Apo Island Negros Oriental.
This Island is named one of the 100 worlds best diving sites, thanks to the administrators who have taken all efforts in ensuring that the island lives up to world class standards. Locals of Dauin supported initiatives of scientists from Silliman University of Dumaguete to make the island one of the most well-documented and best protected marine sanctuary in the country.

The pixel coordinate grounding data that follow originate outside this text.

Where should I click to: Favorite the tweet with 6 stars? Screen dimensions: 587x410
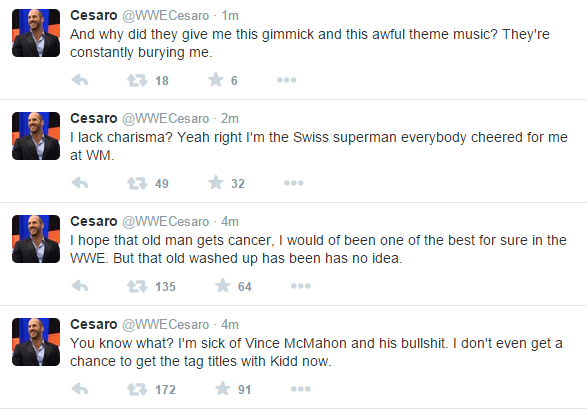pyautogui.click(x=216, y=80)
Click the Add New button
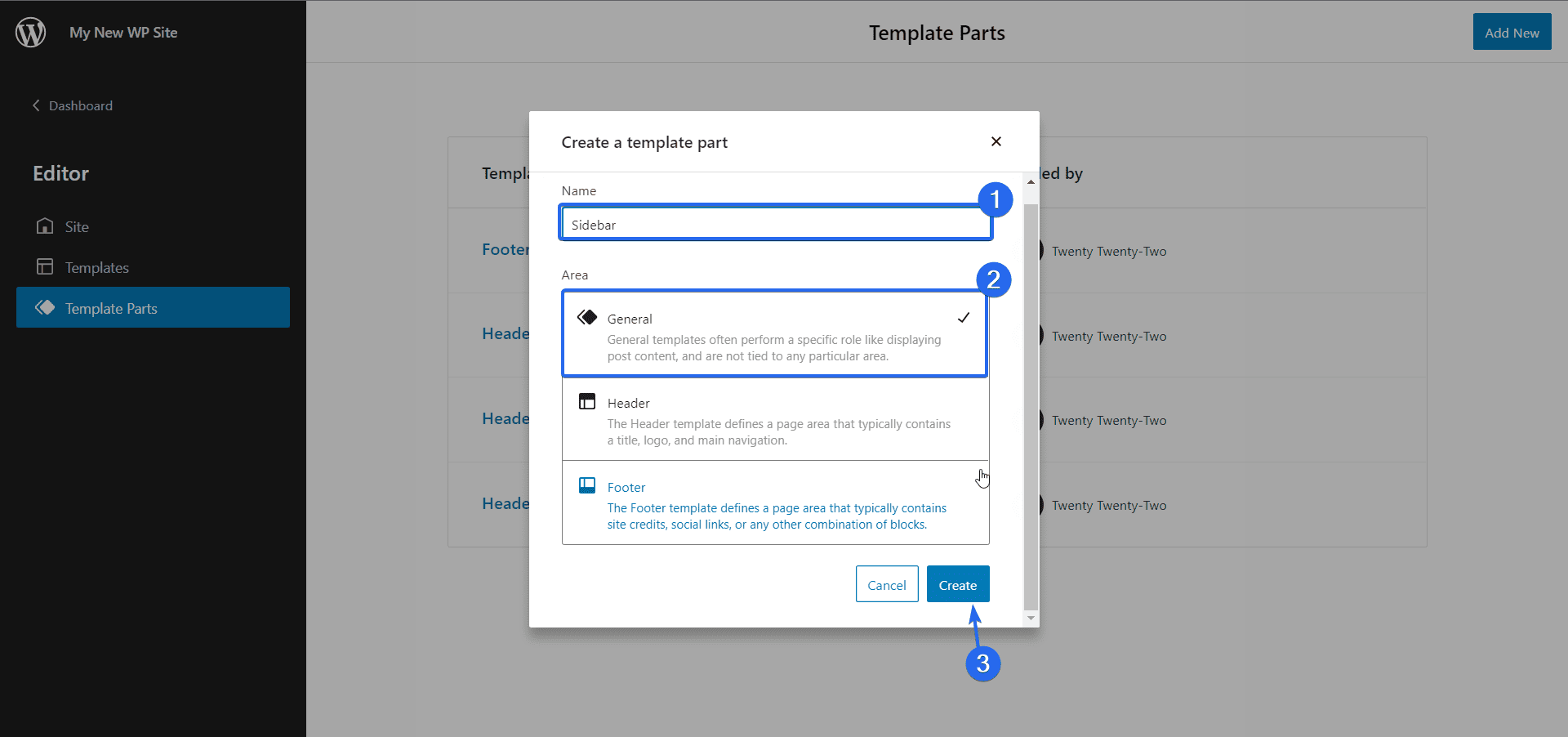The image size is (1568, 737). click(x=1512, y=33)
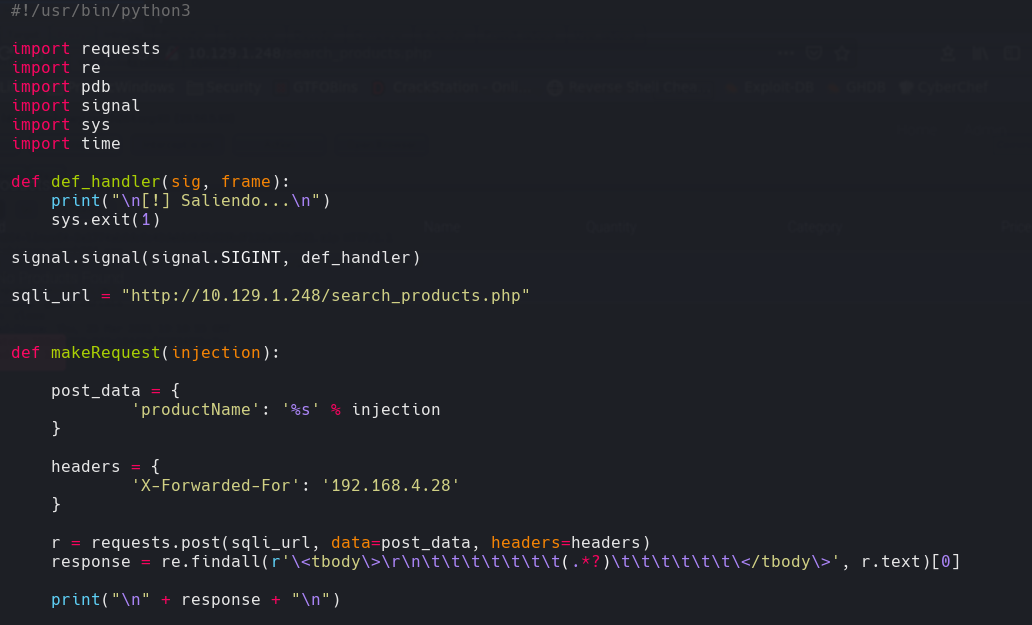Image resolution: width=1032 pixels, height=625 pixels.
Task: Save the page to Pocket
Action: click(813, 53)
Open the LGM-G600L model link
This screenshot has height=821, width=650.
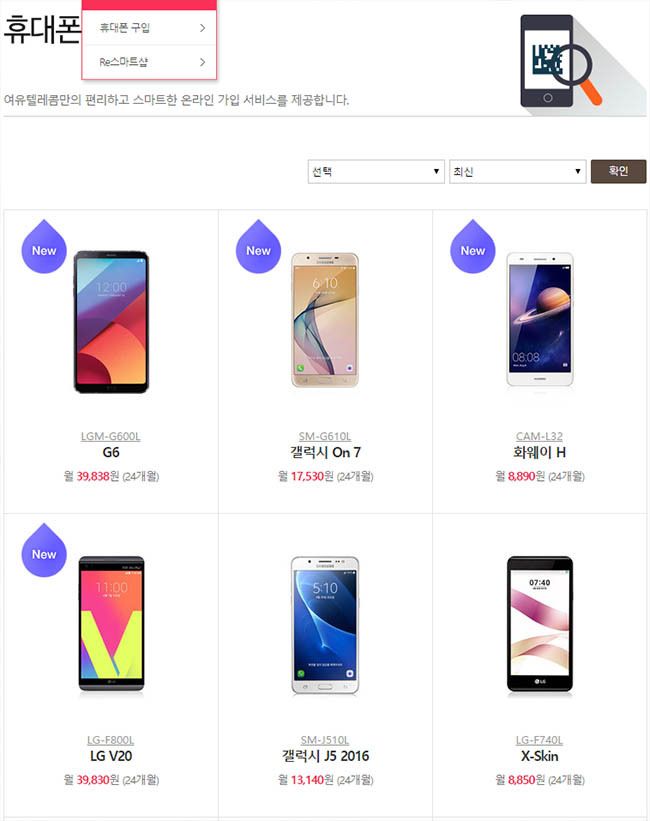[111, 436]
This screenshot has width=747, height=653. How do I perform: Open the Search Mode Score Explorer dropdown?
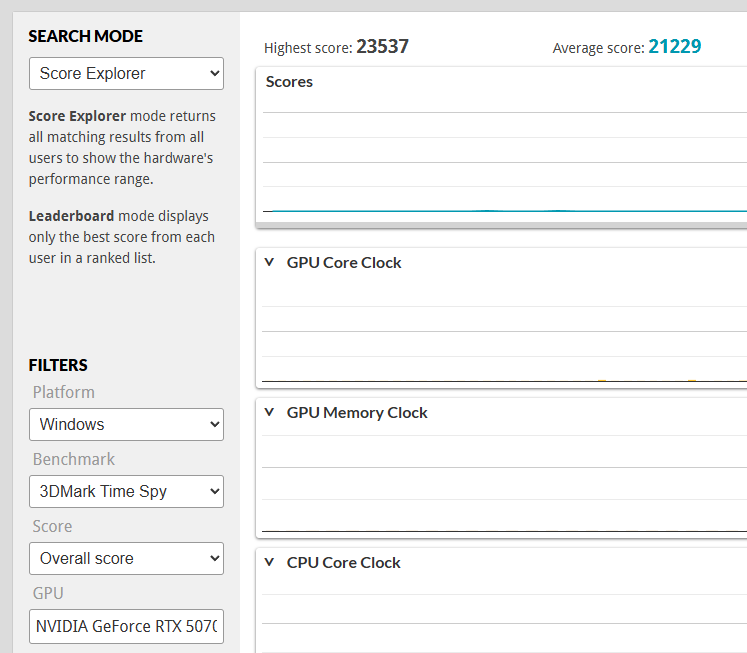coord(126,74)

Some of the world’s rarest critters compete for the underwater photographer’s attention along the Dauin coastline near Dumaguete in Negros Oriental. The area is often frequented by underwater photographers in search of exquisitely rare shots , probably only matched by Bunaken, Indonesia for rare critters, and firmly in the top two of the worlds best diving locations for critters
Donsol – a favorite spot for whale sharks
Suddenly an onlooker spots a dark shadow and the shout goes up: “Shark! Everybody get in the water!” At Donsol, the whale-shark capital of the Philippines, the aim is getting close to sharks . The focus at Donsol is not on spotting whale sharks, but on “interactions”. On a good day, swimmers can encounter a dozen. To put that into context, the great marine explorer Jacques Cousteau saw just two in his lifetime. It’s a wild encounter, and there’s an element of chance, but in peak season, when sharks gather to feed and breed, sightings are almost guaranteed.
Moalboal, Sardine balls and corals
Moalboal whose name means “bubbling water”, is a quiet, peaceful little village that has become a mecca for divers. Moalboal is now an internationally recognized center of diving excellence. Moalboal faces the Tanon Strait, a deep channel that separates the Islands of Cebu and Negros. Its coastlines are characterized by sharply sloping drop offs, so the vast majority of dive sites in the Moalboal area are wall dives along the coastlines.
With the exception of Pescador Island, the dive sites combine together to form one huge gigantic wall: the diver enters at different points to explore different sections of wall. Each section of the wall has its own distinct flavour, each with its own unique sightings. the jewel of Moalboal diving and considered one of the best dive sites in the Philippines. With a landmass big enough to warrant a lighthouse, Pescador Island resembles a vertical rod and plunges down to depths of seventy meters.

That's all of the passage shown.